Area tersebut bernama Point Nemo, yang terletak di tengah South Pacific Gyre (SPG). Para ahli juga menyebut tempat ini sebagai spacecraft cemetery alias kuburan roket.
Hal tersebut karena antara tahun 1971 hingga pertengahan 2016, badan antariksa dari berbagai belahan dunia membuang sekitar 260 roket ke wilayah tersebut.
Mengutip Science Alert, Senin (13/1/2020), roket tersebut antara lain MIR Space Station milik Uni Soviet pada masa lampau, lebih dari 140 roket milik Rusia, beberapa pesawat kargo milik European Space Agency, sampai roket milik SpaceX.
Para astronot yang tinggal di International Space Station (ISS) adalah manusia yang berada paling dekat dengan Point Nemo. Hal ini karena jarak dari Point Nemo sampai ISS adalah 360 km.
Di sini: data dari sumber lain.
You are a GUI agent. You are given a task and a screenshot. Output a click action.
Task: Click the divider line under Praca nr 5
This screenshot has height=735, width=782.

Sementara jarak dari Point Nemo ke pulau terdekat lebih jauh dari itu.
Point Nemo sendiri memiliki area sekitar 37 juta km2. Selain menjadi titik paling terpencil, Point Nemo juga menjadi titik terekstrem dari samudera di Bumi. Sebanyak lima arus laut paling kencang di Bumi tergabung di lokasi tersebut.
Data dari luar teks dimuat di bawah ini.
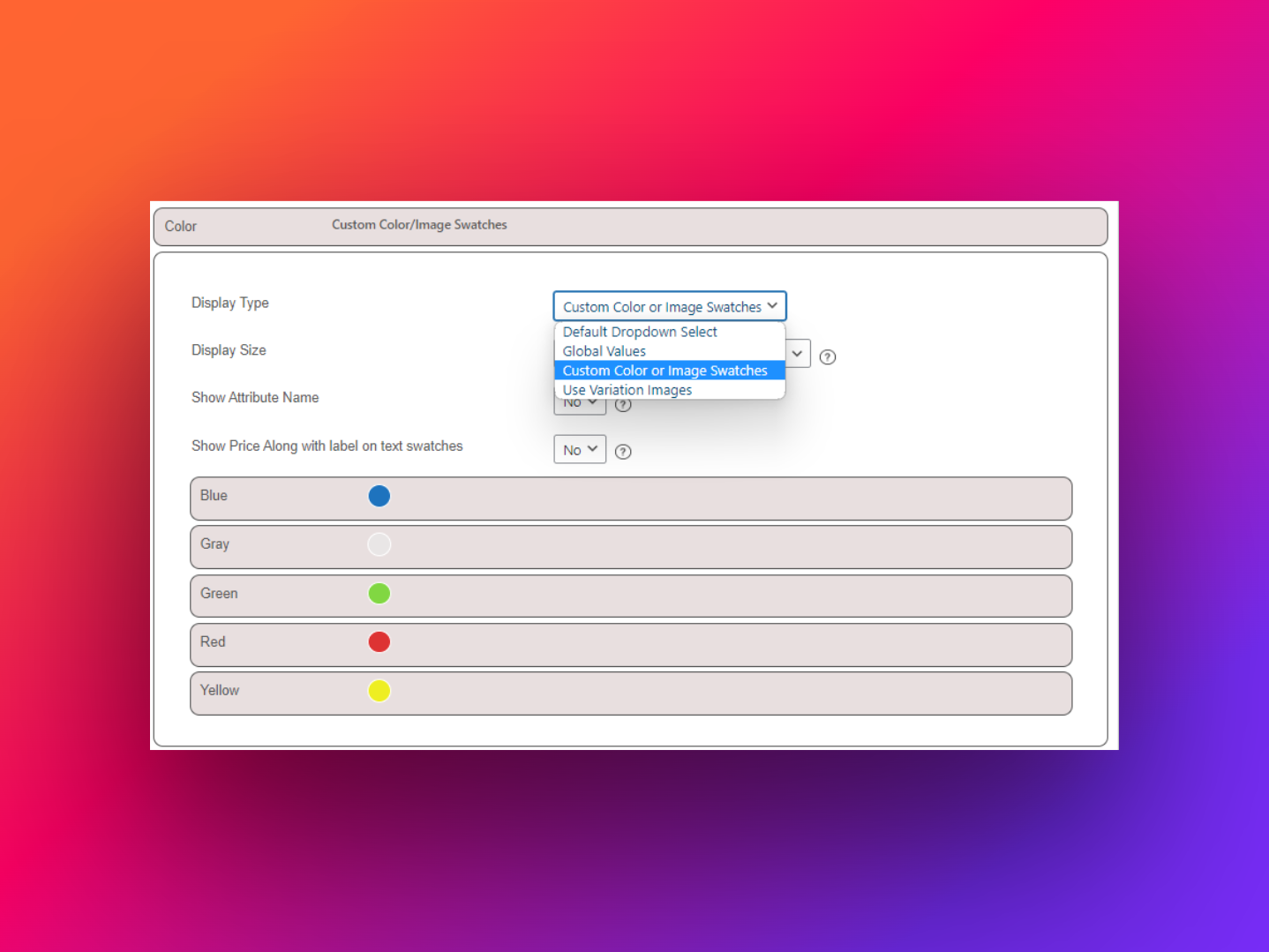The image size is (1269, 952).
Task: Select the yellow color swatch circle
Action: 379,691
Karena lokasi yang terpencil, para peneliti menyebut Point Nemo sebagai desert atau gurun pasir di tengah samudera. Selain itu, jumlah paparan sinar matahari pada Point Nemo juga lebih banyak dibanding area-area lain di samudera.
Sampai saat ini, para peneliti belum memetakan kehidupan bawah laut di Point Nemo karena lokasinya yang sangat terpencil.
Ekspedisi mengarungi South Pacific Gyre
Kapal penelitian milik Jerman, FS Sonne, mengarungi South Pacific Gyre (SPG) pada Desember 2015 sampai Januari 2016. Kapal tersebut mengarungi samudera sejauh 7.000 km, dari Chile sampai Selandia Baru.
Sepanjang perjalanan, kapal tersebut mengumpulkan populasi mikroba dengan kedalaman mulai 20-5.000 meter di bawah permukaan laut. Kapal tersebut menggunakan sistem analisis terbaru yang memungkinkan para peneliti mengidentifikasi sampel organik dalam waktu kurang dari 35 jam saja.
“Menariknya, jumlah mikroba yang kami temukan sepertiga lebih sedikit dibanding area lain di samudera. Ini adalah jumlah paling sedikit dari mikroba di lautan,” tutur salah satu peneliti, Bernhard Fuchs yang merupakan ahli mikroba.
Penyebaran dari mikroba-mikroba ini bergantung pada kedalaman air, perubahan temperature, konsentrasi nutrisi, juga keberadaan sinar matahari.
Hal itu semakin meyakinkan peneliti bahwa SPG, terutama Point Nemo, merupakan “gurun pasir di tengah lautan” karena populasi yang minim serta lokasinya yang sangat terpencil.